REQUIREMENTS → Rewrite all of the data below with every "Expand" changed to "Open" and everything else left the same.

'''

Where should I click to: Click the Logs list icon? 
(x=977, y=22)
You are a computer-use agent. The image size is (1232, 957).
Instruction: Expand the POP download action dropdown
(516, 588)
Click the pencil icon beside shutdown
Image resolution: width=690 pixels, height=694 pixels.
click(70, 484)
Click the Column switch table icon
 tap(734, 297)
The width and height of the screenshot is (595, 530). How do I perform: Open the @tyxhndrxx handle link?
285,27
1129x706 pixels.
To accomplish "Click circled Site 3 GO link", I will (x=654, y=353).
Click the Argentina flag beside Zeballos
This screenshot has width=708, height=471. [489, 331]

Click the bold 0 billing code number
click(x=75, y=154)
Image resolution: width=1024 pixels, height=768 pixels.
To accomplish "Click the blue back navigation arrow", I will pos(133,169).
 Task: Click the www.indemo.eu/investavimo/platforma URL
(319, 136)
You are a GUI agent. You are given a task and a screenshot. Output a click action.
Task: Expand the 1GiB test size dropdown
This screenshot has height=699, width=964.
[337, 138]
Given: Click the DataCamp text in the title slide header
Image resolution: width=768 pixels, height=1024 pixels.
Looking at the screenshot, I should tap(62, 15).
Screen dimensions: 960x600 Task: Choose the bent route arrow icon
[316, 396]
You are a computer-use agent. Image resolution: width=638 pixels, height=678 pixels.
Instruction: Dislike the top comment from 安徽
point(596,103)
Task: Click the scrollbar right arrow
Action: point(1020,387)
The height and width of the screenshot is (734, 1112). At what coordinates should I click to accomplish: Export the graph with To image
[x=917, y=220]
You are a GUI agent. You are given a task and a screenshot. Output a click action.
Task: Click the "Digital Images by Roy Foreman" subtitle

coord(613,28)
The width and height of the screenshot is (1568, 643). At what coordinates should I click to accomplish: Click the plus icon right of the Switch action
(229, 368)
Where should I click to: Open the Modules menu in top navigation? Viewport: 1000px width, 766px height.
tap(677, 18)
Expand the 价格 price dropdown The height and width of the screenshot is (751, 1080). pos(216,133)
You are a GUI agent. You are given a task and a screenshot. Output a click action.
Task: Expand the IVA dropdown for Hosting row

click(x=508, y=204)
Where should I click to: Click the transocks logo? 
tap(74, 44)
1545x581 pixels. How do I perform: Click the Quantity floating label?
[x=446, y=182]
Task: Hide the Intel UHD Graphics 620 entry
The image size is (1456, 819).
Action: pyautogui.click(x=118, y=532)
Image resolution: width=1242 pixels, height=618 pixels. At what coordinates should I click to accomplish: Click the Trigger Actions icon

'''

EXERCISE ANSWER →
Where should I click to: Click the Logs list icon? 
(x=977, y=22)
You are a computer-use agent. The image size is (1232, 957).
Instruction: Open the POP download action dropdown
(516, 588)
Click the pencil icon beside shutdown
Image resolution: width=690 pixels, height=694 pixels.
click(70, 484)
Click the Column switch table icon
 tap(734, 297)
The width and height of the screenshot is (595, 530). How do I perform: Open the @tyxhndrxx handle link?
285,27
1129x706 pixels.
To accomplish "Click circled Site 3 GO link", I will (x=654, y=353).
Click the Argentina flag beside Zeballos
This screenshot has width=708, height=471. [489, 331]

Click the bold 0 billing code number
click(x=75, y=154)
Image resolution: width=1024 pixels, height=768 pixels.
To accomplish "Click the blue back navigation arrow", I will pos(133,169).
 Task: Click the www.indemo.eu/investavimo/platforma URL
(319, 136)
You are a GUI agent. You are given a task and a screenshot. Output a click action.
Task: Open the 1GiB test size dropdown
This screenshot has height=699, width=964.
[337, 138]
Given: Click the DataCamp text in the title slide header
Image resolution: width=768 pixels, height=1024 pixels.
Looking at the screenshot, I should tap(62, 15).
Screen dimensions: 960x600 Task: Choose the bent route arrow icon
[316, 396]
You are a computer-use agent. Image resolution: width=638 pixels, height=678 pixels.
Instruction: Dislike the top comment from 安徽
point(596,103)
Task: Click the scrollbar right arrow
Action: point(1020,387)
The height and width of the screenshot is (734, 1112). At what coordinates should I click to accomplish: Export the graph with To image
[x=917, y=220]
You are a GUI agent. You are given a task and a screenshot. Output a click action.
Task: Click the "Digital Images by Roy Foreman" subtitle

coord(613,28)
The width and height of the screenshot is (1568, 643). At what coordinates should I click to accomplish: Click the plus icon right of the Switch action
(229, 368)
Where should I click to: Open the Modules menu in top navigation? Viewport: 1000px width, 766px height.
tap(677, 18)
Open the 价格 price dropdown The height and width of the screenshot is (751, 1080). pos(216,133)
You are a GUI agent. You are given a task and a screenshot. Output a click action.
Task: Open the IVA dropdown for Hosting row

click(x=508, y=204)
Where should I click to: Click the transocks logo? 
tap(74, 44)
1545x581 pixels. How do I perform: Click the Quantity floating label?
[x=446, y=182]
Task: Hide the Intel UHD Graphics 620 entry
The image size is (1456, 819).
Action: pyautogui.click(x=118, y=532)
Image resolution: width=1242 pixels, height=618 pixels. At what coordinates should I click to accomplish: Click the Trigger Actions icon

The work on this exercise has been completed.